:: Task details ::
Find every line in the entries below that contains the string "pyautogui", matching case exactly, and copy each of those lines out in full.

:: Rows from a dataset ::
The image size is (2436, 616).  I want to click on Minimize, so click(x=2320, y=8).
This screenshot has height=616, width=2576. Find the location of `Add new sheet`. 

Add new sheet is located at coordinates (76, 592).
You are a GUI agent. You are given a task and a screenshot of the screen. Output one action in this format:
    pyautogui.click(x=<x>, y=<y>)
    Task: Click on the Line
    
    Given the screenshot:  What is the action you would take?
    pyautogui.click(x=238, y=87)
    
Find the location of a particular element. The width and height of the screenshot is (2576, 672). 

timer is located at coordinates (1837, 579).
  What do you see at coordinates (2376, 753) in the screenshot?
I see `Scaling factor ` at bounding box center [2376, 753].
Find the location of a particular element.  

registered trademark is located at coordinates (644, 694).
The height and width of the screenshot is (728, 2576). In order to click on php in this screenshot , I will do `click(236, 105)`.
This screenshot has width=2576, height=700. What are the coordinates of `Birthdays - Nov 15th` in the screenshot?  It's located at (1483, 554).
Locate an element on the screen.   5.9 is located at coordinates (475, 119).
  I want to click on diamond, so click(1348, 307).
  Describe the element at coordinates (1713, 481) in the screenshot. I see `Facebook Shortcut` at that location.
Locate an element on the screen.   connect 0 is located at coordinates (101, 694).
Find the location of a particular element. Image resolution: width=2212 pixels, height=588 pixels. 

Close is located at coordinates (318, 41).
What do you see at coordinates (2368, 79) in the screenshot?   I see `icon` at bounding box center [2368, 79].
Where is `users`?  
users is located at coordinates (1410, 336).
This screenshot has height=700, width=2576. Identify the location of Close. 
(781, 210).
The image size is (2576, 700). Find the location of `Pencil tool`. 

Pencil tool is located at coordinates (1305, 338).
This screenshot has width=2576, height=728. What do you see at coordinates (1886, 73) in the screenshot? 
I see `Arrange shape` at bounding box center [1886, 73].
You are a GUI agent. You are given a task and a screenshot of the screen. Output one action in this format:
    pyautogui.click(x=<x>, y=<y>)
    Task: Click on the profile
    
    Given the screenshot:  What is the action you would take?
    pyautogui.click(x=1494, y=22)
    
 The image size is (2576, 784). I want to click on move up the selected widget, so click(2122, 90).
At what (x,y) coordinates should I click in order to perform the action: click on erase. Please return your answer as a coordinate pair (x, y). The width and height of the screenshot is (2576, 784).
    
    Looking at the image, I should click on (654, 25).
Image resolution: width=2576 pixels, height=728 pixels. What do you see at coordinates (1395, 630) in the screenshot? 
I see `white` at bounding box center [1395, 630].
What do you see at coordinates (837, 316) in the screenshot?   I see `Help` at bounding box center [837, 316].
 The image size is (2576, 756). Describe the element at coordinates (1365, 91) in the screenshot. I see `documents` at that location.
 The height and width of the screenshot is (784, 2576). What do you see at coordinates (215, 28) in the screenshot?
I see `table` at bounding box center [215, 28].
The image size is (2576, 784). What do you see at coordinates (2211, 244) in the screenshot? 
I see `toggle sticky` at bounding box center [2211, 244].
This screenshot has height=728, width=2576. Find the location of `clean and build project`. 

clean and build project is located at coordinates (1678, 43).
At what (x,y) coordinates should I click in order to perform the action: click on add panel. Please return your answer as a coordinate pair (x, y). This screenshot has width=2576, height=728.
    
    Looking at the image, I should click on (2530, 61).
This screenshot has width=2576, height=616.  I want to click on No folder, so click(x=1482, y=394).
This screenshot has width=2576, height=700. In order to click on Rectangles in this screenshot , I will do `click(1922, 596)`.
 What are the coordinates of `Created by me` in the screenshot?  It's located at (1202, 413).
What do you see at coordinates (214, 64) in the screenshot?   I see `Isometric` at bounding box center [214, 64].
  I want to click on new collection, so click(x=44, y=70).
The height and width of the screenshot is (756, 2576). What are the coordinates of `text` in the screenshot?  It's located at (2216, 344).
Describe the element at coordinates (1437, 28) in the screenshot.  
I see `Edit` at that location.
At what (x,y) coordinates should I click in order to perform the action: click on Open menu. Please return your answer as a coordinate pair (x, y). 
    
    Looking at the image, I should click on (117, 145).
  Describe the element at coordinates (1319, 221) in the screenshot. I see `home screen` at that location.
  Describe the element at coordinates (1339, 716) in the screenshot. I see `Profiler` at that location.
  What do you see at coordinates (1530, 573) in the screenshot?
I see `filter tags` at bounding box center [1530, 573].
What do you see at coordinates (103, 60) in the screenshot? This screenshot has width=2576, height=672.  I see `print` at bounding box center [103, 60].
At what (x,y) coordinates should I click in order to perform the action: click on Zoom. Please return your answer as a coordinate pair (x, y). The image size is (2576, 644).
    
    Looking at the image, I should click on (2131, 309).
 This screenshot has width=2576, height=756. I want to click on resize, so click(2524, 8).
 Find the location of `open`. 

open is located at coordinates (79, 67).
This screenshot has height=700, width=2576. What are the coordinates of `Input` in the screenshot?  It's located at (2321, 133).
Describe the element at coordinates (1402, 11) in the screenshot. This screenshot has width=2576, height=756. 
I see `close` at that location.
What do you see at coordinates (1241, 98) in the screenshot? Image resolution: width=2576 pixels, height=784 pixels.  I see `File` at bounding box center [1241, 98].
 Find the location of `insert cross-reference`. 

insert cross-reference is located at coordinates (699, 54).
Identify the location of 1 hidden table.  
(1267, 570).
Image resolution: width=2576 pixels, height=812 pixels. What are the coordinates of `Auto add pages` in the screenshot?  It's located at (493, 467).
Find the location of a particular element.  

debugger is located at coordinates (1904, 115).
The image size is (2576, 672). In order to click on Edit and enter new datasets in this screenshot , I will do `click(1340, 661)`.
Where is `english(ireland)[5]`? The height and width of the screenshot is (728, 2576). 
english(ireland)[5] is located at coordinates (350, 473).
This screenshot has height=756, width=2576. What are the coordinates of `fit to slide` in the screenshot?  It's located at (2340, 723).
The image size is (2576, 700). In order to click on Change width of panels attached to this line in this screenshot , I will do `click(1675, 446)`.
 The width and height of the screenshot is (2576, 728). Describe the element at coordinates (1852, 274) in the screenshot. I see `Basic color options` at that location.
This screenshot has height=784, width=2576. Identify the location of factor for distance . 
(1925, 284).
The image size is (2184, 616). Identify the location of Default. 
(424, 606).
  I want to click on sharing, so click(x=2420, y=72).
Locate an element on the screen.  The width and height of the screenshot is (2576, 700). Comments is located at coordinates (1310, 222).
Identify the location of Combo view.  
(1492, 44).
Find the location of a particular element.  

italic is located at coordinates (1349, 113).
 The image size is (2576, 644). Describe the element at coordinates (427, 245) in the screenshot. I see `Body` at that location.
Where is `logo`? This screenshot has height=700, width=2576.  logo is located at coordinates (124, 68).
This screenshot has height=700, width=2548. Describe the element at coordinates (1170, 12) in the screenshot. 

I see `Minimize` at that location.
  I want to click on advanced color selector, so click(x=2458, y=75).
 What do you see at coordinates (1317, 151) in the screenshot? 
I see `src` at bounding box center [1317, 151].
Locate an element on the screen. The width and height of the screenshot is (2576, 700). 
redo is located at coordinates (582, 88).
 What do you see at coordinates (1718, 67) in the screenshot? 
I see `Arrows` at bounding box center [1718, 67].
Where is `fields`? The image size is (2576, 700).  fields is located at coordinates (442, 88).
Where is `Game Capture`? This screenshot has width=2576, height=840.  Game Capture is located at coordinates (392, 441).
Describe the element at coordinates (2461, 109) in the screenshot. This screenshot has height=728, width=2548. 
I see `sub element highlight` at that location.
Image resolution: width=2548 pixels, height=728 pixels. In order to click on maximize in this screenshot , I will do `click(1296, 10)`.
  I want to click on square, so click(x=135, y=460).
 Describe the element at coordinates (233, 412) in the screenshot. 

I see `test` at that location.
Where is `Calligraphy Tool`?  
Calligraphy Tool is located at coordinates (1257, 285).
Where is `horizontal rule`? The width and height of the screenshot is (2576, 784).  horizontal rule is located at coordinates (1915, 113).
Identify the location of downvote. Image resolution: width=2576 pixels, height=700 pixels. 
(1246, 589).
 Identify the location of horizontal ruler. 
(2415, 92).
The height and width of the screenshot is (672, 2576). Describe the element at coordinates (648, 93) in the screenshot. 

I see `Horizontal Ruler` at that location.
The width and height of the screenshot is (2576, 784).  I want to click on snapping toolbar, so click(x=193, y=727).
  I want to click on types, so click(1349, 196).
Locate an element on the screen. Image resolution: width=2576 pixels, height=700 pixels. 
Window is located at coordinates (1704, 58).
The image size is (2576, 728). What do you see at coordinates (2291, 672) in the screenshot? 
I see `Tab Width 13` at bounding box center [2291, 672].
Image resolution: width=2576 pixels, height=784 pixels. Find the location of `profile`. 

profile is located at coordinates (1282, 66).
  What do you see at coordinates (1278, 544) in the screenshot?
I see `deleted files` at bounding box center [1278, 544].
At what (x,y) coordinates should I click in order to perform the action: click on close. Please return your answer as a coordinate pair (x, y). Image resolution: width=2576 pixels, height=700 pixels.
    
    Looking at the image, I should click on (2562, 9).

:: Result ::
    pyautogui.click(x=<x>, y=<y>)
    pyautogui.click(x=238, y=87)
    pyautogui.click(x=<x>, y=<y>)
    pyautogui.click(x=1494, y=22)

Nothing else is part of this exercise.